Recently I had “pleasure” to update SBT to newest version in our projects. You may think this is simple process but that is not true. So why bothering with that? Well it is always good to be up to date, especially when SBT is rapidly evolving and there are a lot improvements across the versions, it is faster and easier to use.

The problems I have encountered when working on updating SBT (if you planning to do something like that here will be the list you may potentially encounter!):

  • Plugin incompabilities. The old plugins may be not compatible with new version of SBT - the one I struggled a bit was sbt-assembly plugin. New SBT introduced concept which is called auto plugins - which simplifies creation of build script. But well it didn’t make it easier for old configuration - basically the old configuration had to be removed. In my opinion it is bad the build got broken, but I had to live with it.
  • Dependencency incompabilities - the way Scala handles compilation and dependency management makes it problematic for Scala dependencies. The Scala version is part of dependency path (because of compability issues between different Scala versions) so if your dependency wasn’t compiled in given Scala version, thus prepared for SBT you are using you might be out of luck. For example Play framework is problematic. You couldn’t update to newer SBT without updating Play.
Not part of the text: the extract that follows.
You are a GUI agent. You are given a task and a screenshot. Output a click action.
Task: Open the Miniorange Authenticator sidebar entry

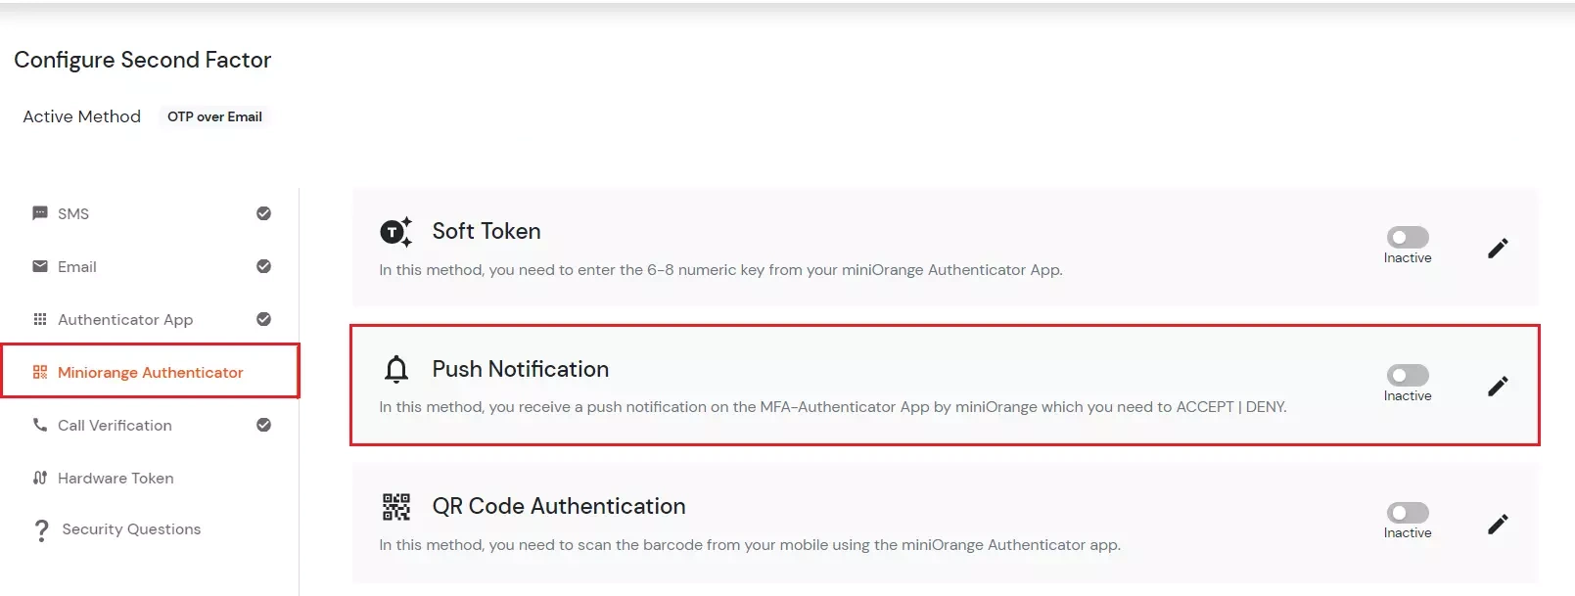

Other way around is true actually as well - if you needed to update Play framework you would have to update SBT version as well! Madness - the build tool shouldn’t break your dependencies. Causing a lot of pain. I believe if one is working on Scala projects this may be even bigger problem than it was for me.
  • Changes in ops scripts. Updating Play to newer version has another impact of the update process (not counting the required code changes and testing) - Play distro is placed in another folder in the project structured. This means the scripts on the server will have to change and if the same scripts are being used for dev and prod pipelines it can be nasty.
  • Weird multi project behaviour. We had multi project build files. Unfortunately there was no “root” project configured. By “root” project I mean project attached to “.” path. If this is the case, new SBT creates artificial “root” project on its own. For some reason it caused issues with detecting classes to run. And made “root” variable reserved :(. Why changing something which works?
  • Test running. Simply the JUnit tests weren’t properly ran - there were issues with tests runners. It was fixed in newer version, but could be misleading. Possible to miss those couple of Spring tests from whole suite.
  • Last but not least, my favourite - class loader issue, breaking Mockito. When tests are invoked in new SBT during the tests class loader of test is different than one used to load the classes. It makes spying on the anonymous inner classes not possible - the Java complains when new dynamic class is loaded. Strange thing spying on non anonymous inner classes works fine, so there has to be subtle difference. I have even opened the issue on Mockito’s GitHub, but looks my solution is not good enough. Crazy stuff, caused by SBT upgrade, had to be find and fixed.

Probably there were some other minor issues I already forgot, but those are most important problems which will take you some time to pinpoint and fix. So be aware when planning update to newest SBT (especially from 0.12.x version!). It won’t be straightforward.